DOI: 10.4103/apc.apc_64_26 ISSN: 0974-2069

Intraoperative hypotension is associated with postoperative acute kidney injury in infants undergoing cardiac surgery

Mudit Sharma, Tanvir Samra, Rajarajan Ganesan, Karalanglin Tiewsoh, Goverdhan Dutt Puri, Manoj Kumar Rohit, Vivek Jaswal

ABSTRACT

Background:

Pediatric cardiac surgery is associated with a 3%–40% incidence of acute kidney injury (AKI). We aimed to study the contribution of intraoperative hypotension to the development of AKI in this population.

Methods:

In this prospective single-center observational study, patients aged 1 month–18 years undergoing cardiac surgery with cardiopulmonary bypass (CPB) were included. The incidence of AKI, defined by the Kidney Disease Improving Global Outcomes criteria, was calculated. Intraoperative hypotension was defined as a value below the age and height-adjusted 5 th centile for the patient.

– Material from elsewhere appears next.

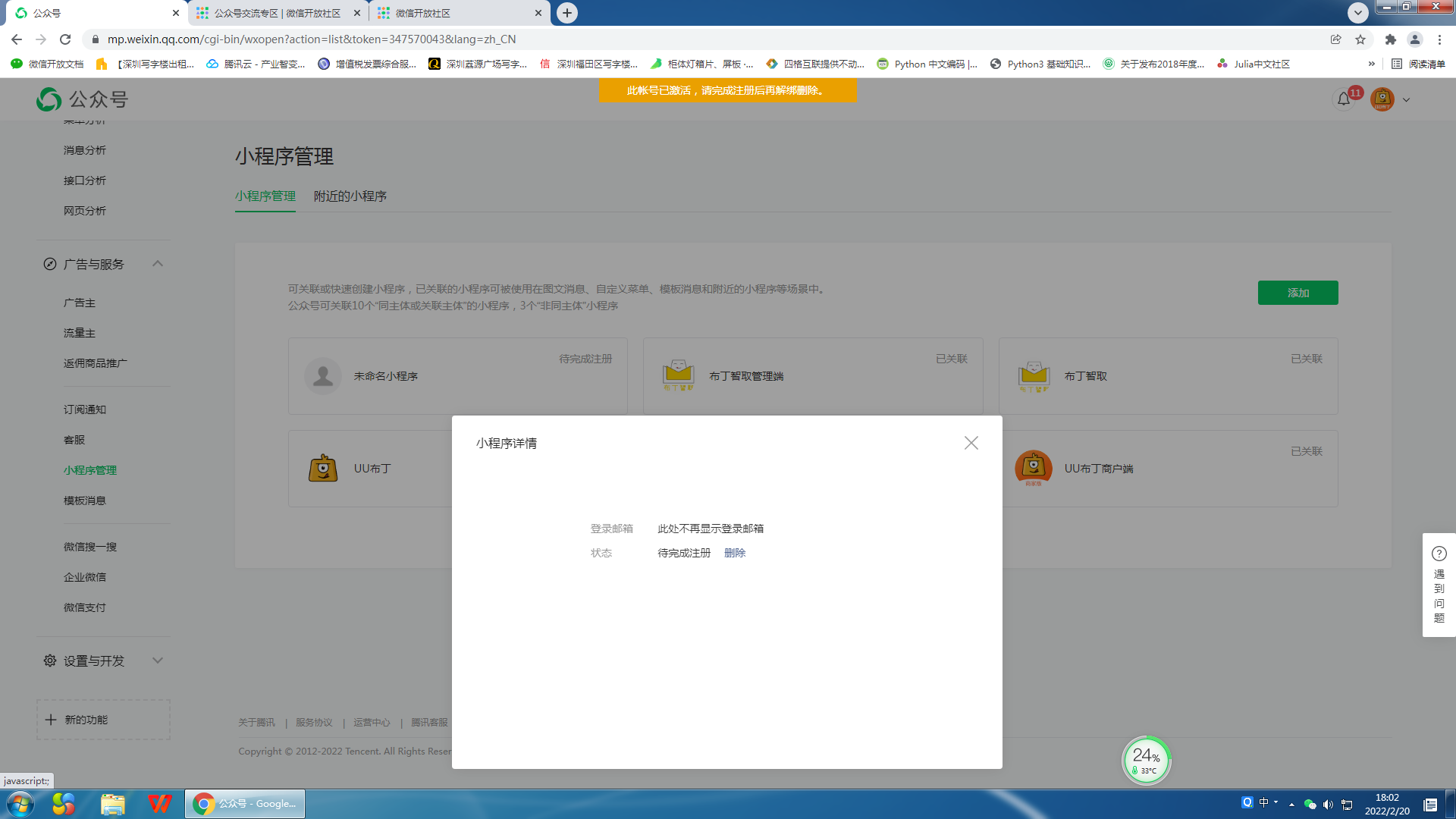Bookmark page with star icon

The relationship of AKI to patient demographics, Risk adjustment in congenital heart surgery (RACHS)-1 score, CPB duration, cumulative hypotension, duration of hypotension, time-weighted cumulative hypotension, and intensive care unit (ICU) outcomes were assessed. Subgroup analysis was performed for infants.

Results:

In the 150 patients included in the study, the incidence of AKI was 34% ( n = 51), of which 63% ( n = 32) had stage 1 AKI and 72.5% ( n = 37) had transient AKI. The age, height, and weight were lesser in patients who developed AKI. The RACHS-1 score, peak intraoperative lactate, first ICU lactate, intraoperative blood transfusion volume, postoperative mechanical ventilation duration, ICU stay, and mortality were higher in patients who developed AKI. Only in the infant subgroup were the cumulative hypotension and duration of hypotension higher in patients who developed AKI.

Conclusions:

AKI is common postpediatric cardiac surgery, with the majority being of low severity and transient nature. Intraoperative hypotension is associated with AKI in infants undergoing cardiac surgery.